I am the proud weaner (is that a word? Microsoft says no…) of two babies and I wear my invisible mummy badge with pride because as any mama (or papa) knows, it ain’t as easy as it looks in them picture books!
My eldest, Moo (now three and a half), weaned early. She suffered from a very severe type of reflux that caused her to fit when it struck. It was upsetting and traumatic so as soon as she hit that four month mark I was there, armed with a Bumbo, heat-sensitive spoon and home-made apple puree!
She took to it like a duck to water and yummed it up. I was so glad when her reflux died out into nothingness. My husband’s cousin had not long had a baby and she had done all the things that at the time were considered ‘new-agey’ and ‘hipsterish’ like hypnobirthing, water birthing and baby led weaning. I remember being pregnant and she’d pop over from Jersey and rave for hours about pregnancy yoga, birth plans and the dreaded weaning. To be honest, I thought the idea of baby led weaning was all a bit hippy-ish…
…until she hit six months and would physically wrestle the spoon of my lovingly-hand-prepared purée combos out of my hands. She was SO over being spoon fed now that she had figured out how to get her hand to her mouth and out again. So I did a spot of research and tentatively tested the waters with some carrot fingers.
We never looked back.
So naturally, when my second rolled around to the weaning stage I already had a very clear idea that baby-led was the way forward. Ha ha. He had other ideas. I tried him with foods at five and a half months as milk just didn’t seem to be enough. He wasn’t interested in either finger food or ‘mush’.

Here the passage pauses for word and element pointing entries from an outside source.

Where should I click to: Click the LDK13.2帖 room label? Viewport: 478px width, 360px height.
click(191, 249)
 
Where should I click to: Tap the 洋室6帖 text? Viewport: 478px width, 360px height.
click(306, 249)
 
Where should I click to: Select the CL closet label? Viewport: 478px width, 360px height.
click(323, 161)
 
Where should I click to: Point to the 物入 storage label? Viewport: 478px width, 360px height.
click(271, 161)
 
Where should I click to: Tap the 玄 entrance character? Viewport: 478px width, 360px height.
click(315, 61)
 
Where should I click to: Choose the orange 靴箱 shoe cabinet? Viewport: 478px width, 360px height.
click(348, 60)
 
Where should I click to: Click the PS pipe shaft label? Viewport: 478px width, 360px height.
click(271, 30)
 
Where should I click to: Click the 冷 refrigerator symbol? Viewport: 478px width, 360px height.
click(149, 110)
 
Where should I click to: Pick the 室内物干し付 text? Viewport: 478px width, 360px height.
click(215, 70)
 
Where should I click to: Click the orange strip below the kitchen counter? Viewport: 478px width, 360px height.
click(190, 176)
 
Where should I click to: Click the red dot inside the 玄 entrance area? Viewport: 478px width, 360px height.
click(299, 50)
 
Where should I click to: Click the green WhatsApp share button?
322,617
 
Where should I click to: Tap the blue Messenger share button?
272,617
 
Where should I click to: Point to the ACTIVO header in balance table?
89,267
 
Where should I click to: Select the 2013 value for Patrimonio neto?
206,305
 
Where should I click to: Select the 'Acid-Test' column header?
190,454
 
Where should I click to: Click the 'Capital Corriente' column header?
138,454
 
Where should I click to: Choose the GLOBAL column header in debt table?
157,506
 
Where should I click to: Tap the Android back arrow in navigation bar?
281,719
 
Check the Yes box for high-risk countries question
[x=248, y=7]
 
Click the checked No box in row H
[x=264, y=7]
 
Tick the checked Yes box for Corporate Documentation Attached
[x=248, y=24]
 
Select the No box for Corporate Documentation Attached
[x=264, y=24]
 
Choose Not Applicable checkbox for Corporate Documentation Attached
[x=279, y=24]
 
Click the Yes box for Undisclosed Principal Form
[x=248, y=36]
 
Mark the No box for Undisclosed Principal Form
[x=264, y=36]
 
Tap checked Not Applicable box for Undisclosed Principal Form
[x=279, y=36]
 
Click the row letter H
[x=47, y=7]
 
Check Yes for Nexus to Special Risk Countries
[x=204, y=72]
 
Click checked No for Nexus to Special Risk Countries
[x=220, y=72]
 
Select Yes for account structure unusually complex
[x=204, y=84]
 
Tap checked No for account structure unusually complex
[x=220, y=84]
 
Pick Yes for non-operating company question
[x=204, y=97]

Three weeks later he finally started eating…but he wasn’t interested in feeding himself, he very much wanted the spoon treatment and would just ignore anything grab-able that I would place on his tray. I spent two tortuous weeks spoon-feeding that little monster, and if anyone thinks that traditional weaning is the ‘lazy’ way or the ‘safe’ way, I challenge you to pop round and take a look at the butternut squash stains in my carpet and hear about the backache I got from eating my (cold) dinners sat on the floor beside the Bumbo (my skinny Minnie children couldn’t sit in high chairs for ages).
Suddenly, one day he started to make grabs for the spoon, he’d snatch it and stuff it in his mouth (occasionally getting the right end, too)! Prising that thing off of him to re-load it with yet more brightly-coloured, fresh, home-blitzed gloopiness was like a battle that usually resulted in one or both of us crying.
Once again we started with baby carrots at dinnertime and it was the beginning of yet another beautiful relationship with BLW! At the moment I tend to help him with breakfast (baby porridge/muesli or yogurt) but lunch and dinner are baby led with our top favourites being clementines, carrots, parsnips and banana!
I’m really lucky to have two children who love their food and my best advice I could give for anyone just starting out on weaning would be to just not give up. Just keep trying, no baby will let themselves starve and the temptation to explore will grip them sooner or later!
Thanks to Clare from such a lovely post – It’s great to hear from someone that has tried different weaning methods and found a way that worked in the end.